菊之助は、未だ妖の大行進の余韻に浸っている段田に話しかけた。
「いっつも気ままで、能天気そうな生き物だけど、妖もやっぱり江戸が恋しいのかね」
「どうしてそう見えるんだい」
「なんだか奴らの足取りが、重かったんだ」
列が詰まっていたわけでもないのに、彼ら妖の歩調は、どこか鈍間だった。
江戸は今や危険な都であるが、ここは人と妖が集い、共に生きてきた都だ。
きっと彼らなりに、思い入れがあっただろう。
「俺の思い込みかもしれないが、きっと奴らは、江戸が好きだったんだろうよ。
だって俺も、この江戸が好きだからさ」
それは個人の意見であって、妖の本心であるとはいえない。
段田はと言えば、寒々しいほどの無表情である。
利いた風な口を叩くな、と反吐を吐きもしなければ、菊之助に同感しようともしなかった。

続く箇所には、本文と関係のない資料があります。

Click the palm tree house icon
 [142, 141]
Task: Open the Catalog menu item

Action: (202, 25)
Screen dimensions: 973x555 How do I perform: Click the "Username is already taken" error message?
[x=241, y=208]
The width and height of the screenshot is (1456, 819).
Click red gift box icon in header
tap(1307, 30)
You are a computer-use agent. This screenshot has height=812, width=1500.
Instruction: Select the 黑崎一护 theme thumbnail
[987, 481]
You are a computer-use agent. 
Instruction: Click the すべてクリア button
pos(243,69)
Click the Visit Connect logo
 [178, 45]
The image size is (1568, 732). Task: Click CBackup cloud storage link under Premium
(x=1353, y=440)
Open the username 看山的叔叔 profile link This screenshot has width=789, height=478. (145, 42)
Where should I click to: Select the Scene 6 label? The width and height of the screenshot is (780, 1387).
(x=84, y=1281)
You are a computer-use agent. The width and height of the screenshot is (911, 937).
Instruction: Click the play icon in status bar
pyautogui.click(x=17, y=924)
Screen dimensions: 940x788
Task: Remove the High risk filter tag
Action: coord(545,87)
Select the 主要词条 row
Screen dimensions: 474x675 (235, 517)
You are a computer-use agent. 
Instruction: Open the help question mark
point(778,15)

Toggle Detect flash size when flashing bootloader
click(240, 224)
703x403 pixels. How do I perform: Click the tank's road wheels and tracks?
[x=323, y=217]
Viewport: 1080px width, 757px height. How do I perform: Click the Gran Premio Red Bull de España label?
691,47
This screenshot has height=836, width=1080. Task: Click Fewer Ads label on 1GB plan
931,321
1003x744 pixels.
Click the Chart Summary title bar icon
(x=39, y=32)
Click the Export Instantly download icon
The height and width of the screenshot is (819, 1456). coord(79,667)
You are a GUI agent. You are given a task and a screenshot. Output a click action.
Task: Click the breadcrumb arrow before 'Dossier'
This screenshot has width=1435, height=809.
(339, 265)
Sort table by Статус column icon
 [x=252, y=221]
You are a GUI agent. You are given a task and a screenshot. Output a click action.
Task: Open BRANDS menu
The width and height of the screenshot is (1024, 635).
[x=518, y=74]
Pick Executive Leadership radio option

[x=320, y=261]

「私は人情などというものに興味はないし、たかだか町にこだわる理由も、考えようとは思わない。
けれど」
段田は湾曲した黒髪に指を絡ませた。
「それが人の情の不思議というものなんだろうかねえ。
妖ほど神秘に満ちてはいないが、悪いものでは------」
その刹那、野太い悲鳴が甲走る。
それが菊之助の耳を聾したせいで、段田の言葉を最後まで聞き取れなかった。
「奴だーっ!逃げろーっ!」
妖たちが通った跡を追いかけ、大柄な赤鬼が警鐘を鳴らした。